Fischer recounts 88 active years

• From Russia to Alaska, with love and commitment to community
By Naomi Klouda
Homer Tribune

To Russia with Love: An Alaskan's Journey

To Russia with Love: An Alaskan's Journey

One of the last members of the 1956 Constitutional Convention, Victor Fischer regaled a large crowd Friday night at the Kachemak Bay Campus. He introduced his book, “To Russia with Love: An Alaskan’s Journey,” written with Charles Wohlforth.
Fischer’s life is remarkable on a number of fronts. He father is the famous American-born Louis Fischer, who spent a week with Ghandi and wrote his autobiography that was made into a movie. And his mother is writer and translator Markoosha Fisher, born in Tsarist Russia in 1888. Fischer grew up in the shadow of Hitler’s rise to power as a child in Berlin, then under Stalin. He watched his friends’ parents disappear after political arrests. It was Eleanor Roosevelt who helped engineer the family’s escape from Russia to America just in time for young Victor to join the American army and fight in World War II. Both of Fischer’s parents were Jewish.
The stories of his life events are recounted in his memoir. At Friday’s talk and book signing, Fischer spoke of his early childhood in conditions of famine and poverty under Russia’s new Communism. “There were seven families living in one apartment in a community building that had been condemned,” he said. “The conditions were horrendous. My parents sent us to live in Berlin when I was seven.”
George, his brother, was a year older. They lived with family friends Hede and Paul Massing in much improved circumstances. The street fights between kids, however, had a political bent. “We lived with a communist family, so we were ‘little commies’ at the time, chased by the Nazi kids and we chased them. Our color was red and theirs was brown.”
They would not return to the Soviet Union until Victor was nine in 1933.
Under the communist revolution, a great deal of idealism prevailed in the hope for more equality and an overthrow of the class structure.
“These were heady times. Dreams were being built. We had a new apartment on a new block. Heath care was better. Food was more appealing. Life wasn’t beautiful, but it was much better,” Fischer recalled. Then, in 1935-1938, Stalin’s repressive measures were underway. “It kept getting worse. Teachers disappeared. There were big trials. It was a very oppressive era. At that point, my parents decided we have got to leave Russia,” he said. But the soviet state refused to issue Markoosha a passport. Louis Fischer was by then in the U.S., after covering the Spanish War. He gained an audience with Eleanor Roosevelt, who spoke to the president about getting Markoosha a passport. “Two weeks later we were out of Russia, into Finland and then England, on our way to America.”

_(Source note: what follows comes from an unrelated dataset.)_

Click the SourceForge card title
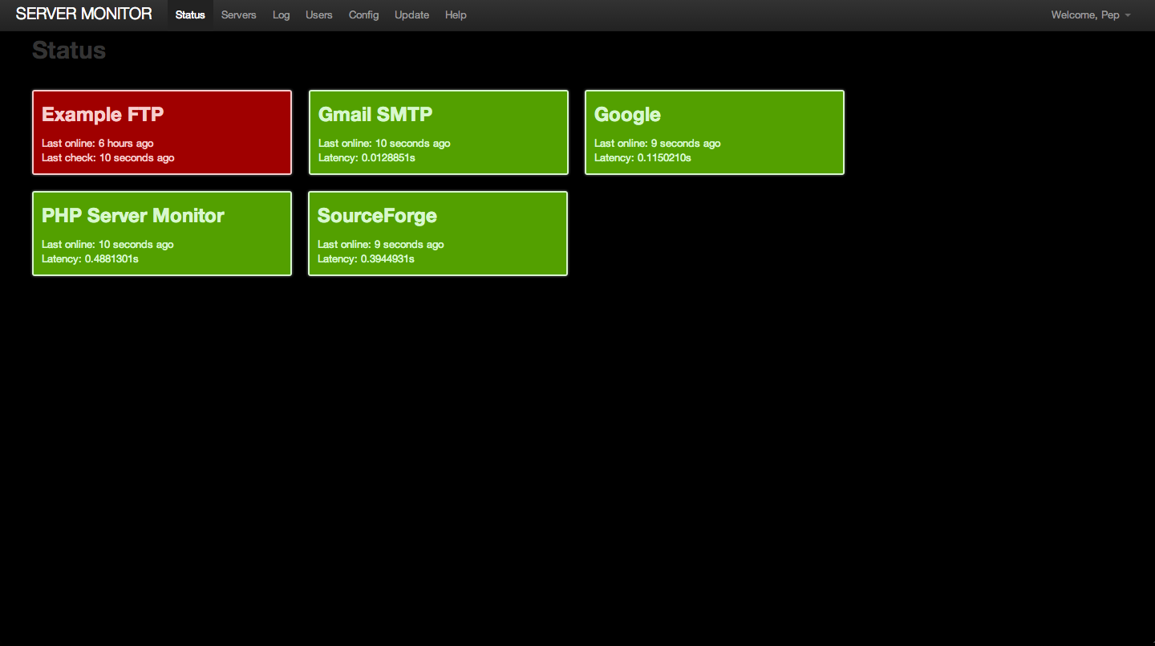The image size is (1155, 646). click(x=377, y=216)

HOMER TRIBUNE/Naomi Klouda - Ionic Alaskan Victor Fisher signs his book “To Russia with Love” Friday night at Kachemak Bay Campus.

HOMER TRIBUNE/Naomi Klouda - Ionic Alaskan Victor Fisher signs his book “To Russia with Love” Friday night at Kachemak Bay Campus.

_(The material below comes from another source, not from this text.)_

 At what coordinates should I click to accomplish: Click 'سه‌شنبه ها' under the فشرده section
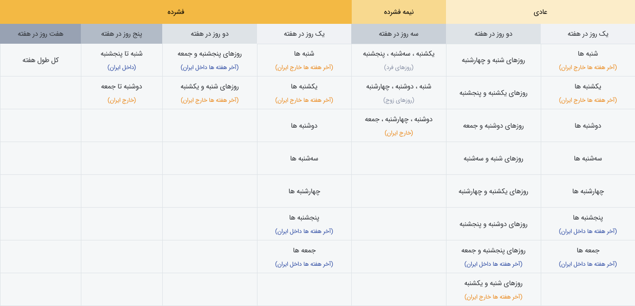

Fischer stopped his story there for the Homer audience, but the 400-page memoir travels through Fischer’s 88 years of life. After the war, and after college where he earned a degree in city planning, he moved to Alaska. Soon he entered civic affairs, motivated by the Alaska Statehood cause because Alaskans couldn’t vote as a territory. The Constitutional Convention was the body responsible for establishing statehood by having these policy documents in place to show Washington D.C. the territory had done its foundation work for statehood, he said. He also held many other government appointments in both Alaska and Washington D.C. that allowed him to witness great historic events.
Fischer was asked how he feels about Ballot Measure 1 to convene a new Constitutional Convention.
“I am opposed to a Constitutional Convention because in general terms, if it’s not broke, don’t fix it. The convention would open the whole constitution. It was a step toward statehood, unity, bipartisanship and not a partisan issue. It was a different era,” Fischer said.
Today, such an event could be used to put a tax limit in the constitution or a property tax limit. “We’ll have a proposal for a limit on the severance tax. I don’t want to imagine writing corporate law into the constitution. It’s preposterous. It’s a guarantee of individual rights. It’s the structure of government,” he said.
The Constitution contains Section 2, Article 2 that discusses developing the state’s resources “for the maximum benefit of all.” Fischer was asked about the intent of this section. This doesn’t match well with Gov. Sean Parnell’s proposed $2 billion tax break for oil companies, Fischer said. “That is in violation of our constitution.” But, it is a policy statement that likely wouldn’t be enforceable in court, he added. It also is not a mandate to develop.
The reason the 1956 convention worked efficiently to complete the task at hand in 75 days was because it took place in a non-political forum on the remote University of Alaska Fairbanks campus in the dead of cold winter.
“There were no lobbyists, no external pressures. We were four miles outside of Fairbanks out in the middle of no where,” he said.
When the Ice Curtain melted between Russia and Alaska in the 1980s, Fischer was able to go full circle and return to his homeland, this time to help bring Democracy. He traveled there with his wife and daughter and remained helping to bring two sides together.
“We had made amazing progress. After the initial enthusiasm, things slowed down and compromises came in 2001 to the democratic structures like elections at the state level for governing was repealed and all (government) was centralized again,” Fischer said. Soviet leader Vladimir Putin grabbed control so that government access was limited. Parliament adopted laws by Putin that said any nonprofit had to declare itself a foreign agent if it was accepting money from outside the country. “This strangled help from coming in. Television was controlled, the press didn’t have much freedom, but compared to Stalin, this was paradise. I am an optimist.”
Fischer was asked about the source of this optimism that sustained a long, active, effective career in the midst of the world’s biggest political movements. “The basis of my optimism are the values that took root from my parents and their hopes and dreams, from a time when the sky was the limit,” he responded. “Even though Stalin brought repression, the values of life continued.”
One of his first causes in the Alaska Legislature was the repeal of the death penalty. “I was convinced we don’t want the state to kill people. I’m not a religious person but I would go back to Jesus and the values he pursued during his time on earth. Optimism got us through World War II. Democracy has come. It breaks through the autocrats and the dictators. Alaska broke free from the repressive federal regime to one where we do have a voice.”
In answer to a question about how can Alaskans keep their special places free of environmental devastation in such oil extraction methods of fracking and other development on the horizon, Fischer said he wished he could give a prescription.
“You have to be involved and you have to lobby for specifics. Many people would agree with you in broad principles but it needs follow up,” he said. “Find effective policy. You have to use whatever leverages there are. There are forces that work.”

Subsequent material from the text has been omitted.